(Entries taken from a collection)
···

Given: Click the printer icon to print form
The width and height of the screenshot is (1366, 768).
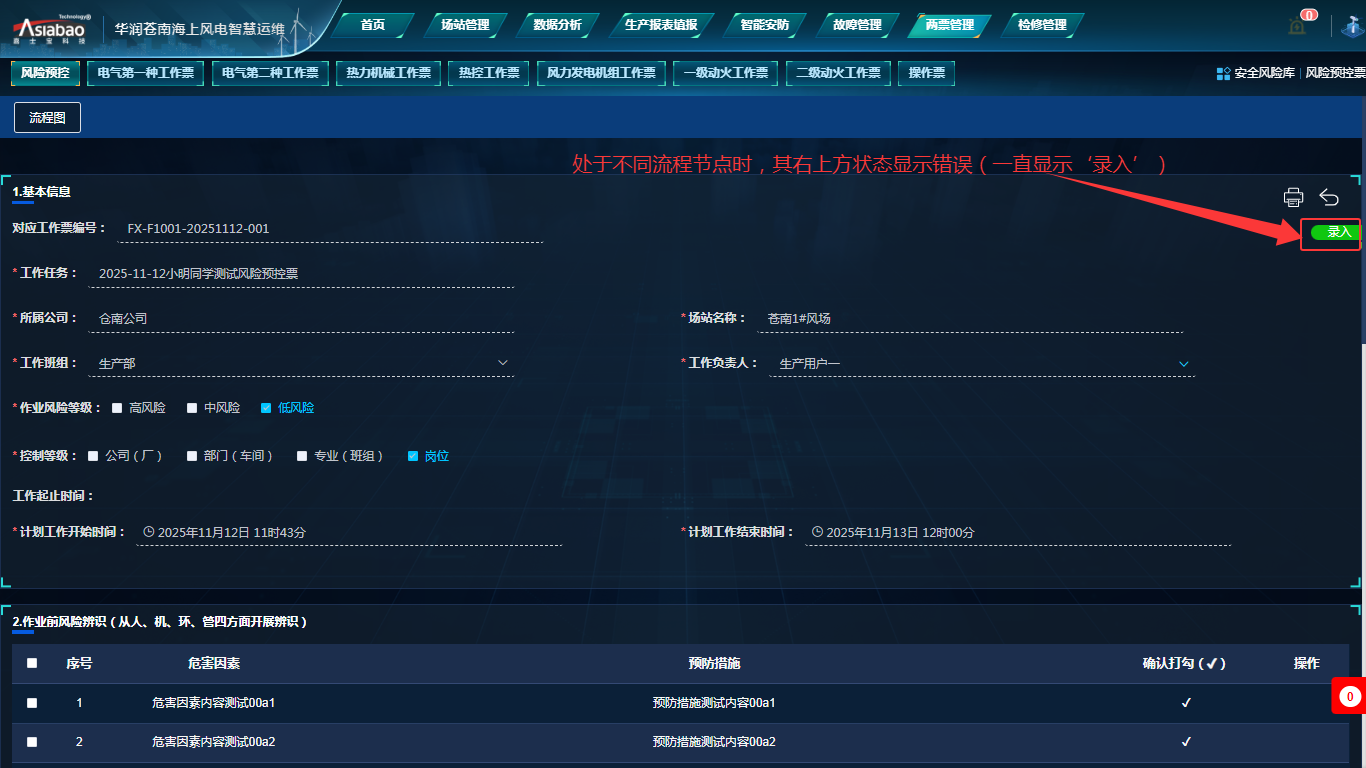Looking at the screenshot, I should 1293,197.
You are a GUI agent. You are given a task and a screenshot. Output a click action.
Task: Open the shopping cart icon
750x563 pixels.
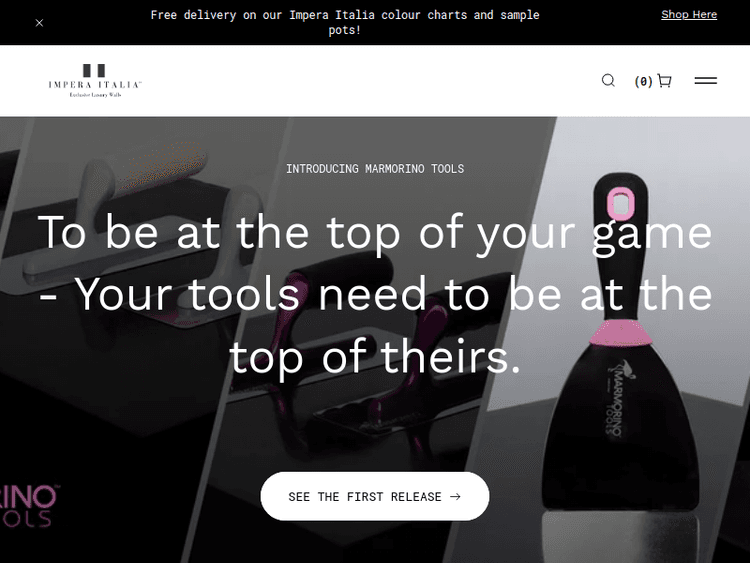(664, 80)
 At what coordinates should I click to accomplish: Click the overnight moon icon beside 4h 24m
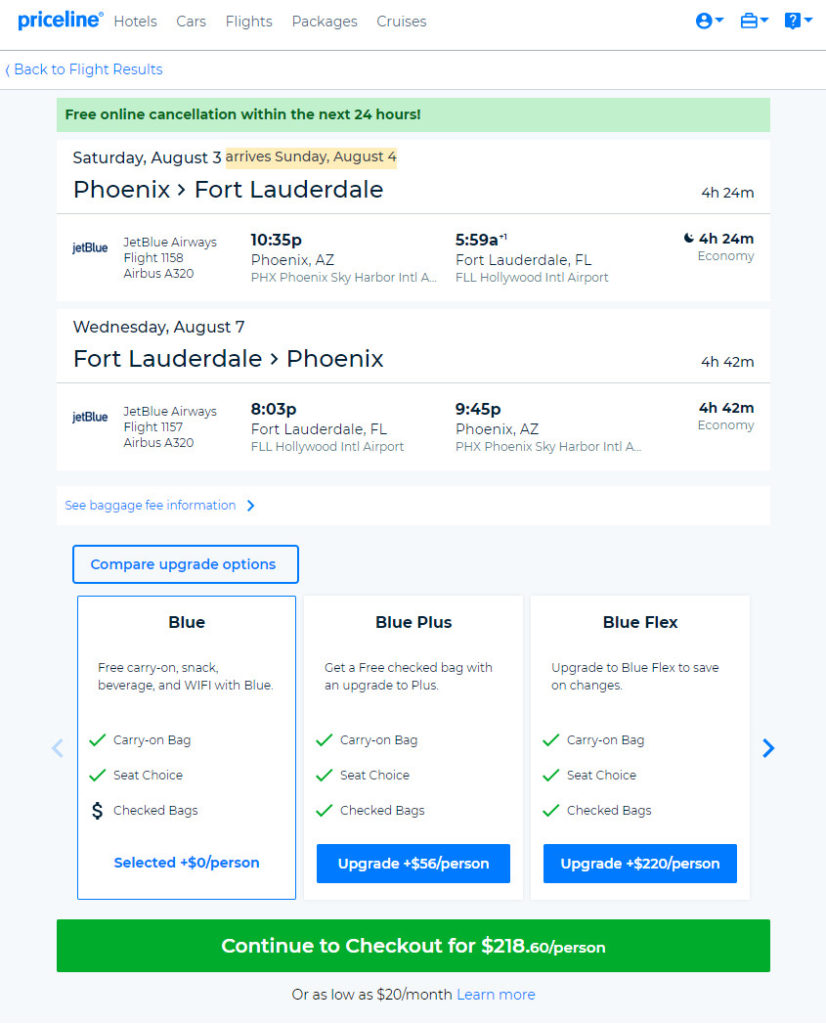pos(688,238)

···

Please copy exactly the lines from the one containing "You are a GUI" through the last line of the records, both ends included, and leave out any pictures.

You are a GUI agent. You are given a task and a screenshot. Output a click action.
Task: Open the shopping cart icon
750x563 pixels.
(664, 80)
 At what coordinates should I click to accomplish: Click the overnight moon icon beside 4h 24m
pos(688,238)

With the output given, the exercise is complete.